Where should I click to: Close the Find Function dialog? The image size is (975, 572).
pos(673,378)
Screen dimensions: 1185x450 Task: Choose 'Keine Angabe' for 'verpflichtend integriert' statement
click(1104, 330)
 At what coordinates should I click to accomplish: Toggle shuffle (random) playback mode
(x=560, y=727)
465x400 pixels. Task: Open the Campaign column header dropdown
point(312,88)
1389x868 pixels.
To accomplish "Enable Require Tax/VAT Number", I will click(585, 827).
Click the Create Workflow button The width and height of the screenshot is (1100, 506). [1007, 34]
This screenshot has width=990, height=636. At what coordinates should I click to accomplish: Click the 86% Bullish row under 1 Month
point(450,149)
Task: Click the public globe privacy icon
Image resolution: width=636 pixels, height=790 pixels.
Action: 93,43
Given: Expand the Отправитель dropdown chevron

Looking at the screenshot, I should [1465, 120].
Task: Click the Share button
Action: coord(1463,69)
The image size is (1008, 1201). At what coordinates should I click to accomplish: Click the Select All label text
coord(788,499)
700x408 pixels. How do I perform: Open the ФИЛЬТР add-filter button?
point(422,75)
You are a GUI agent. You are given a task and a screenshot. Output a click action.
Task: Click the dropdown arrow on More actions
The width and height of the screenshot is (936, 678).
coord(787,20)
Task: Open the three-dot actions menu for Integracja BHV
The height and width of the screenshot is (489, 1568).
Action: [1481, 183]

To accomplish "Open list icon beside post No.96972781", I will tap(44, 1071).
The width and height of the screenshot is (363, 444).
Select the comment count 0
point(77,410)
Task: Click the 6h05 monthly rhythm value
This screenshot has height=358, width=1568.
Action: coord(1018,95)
= = = =
TASK PROMPT: A word-for-word copy of the lines above from the one with "Given: Expand the" through the one with "Task: Click the dropdown", inclusive, is the only output wanted.

RESPONSE AREA:
Given: Expand the Отправитель dropdown chevron

Looking at the screenshot, I should [1465, 120].
Task: Click the Share button
Action: coord(1463,69)
The image size is (1008, 1201). At what coordinates should I click to accomplish: Click the Select All label text
coord(788,499)
700x408 pixels. How do I perform: Open the ФИЛЬТР add-filter button?
point(422,75)
You are a GUI agent. You are given a task and a screenshot. Output a click action.
Task: Click the dropdown arrow on More actions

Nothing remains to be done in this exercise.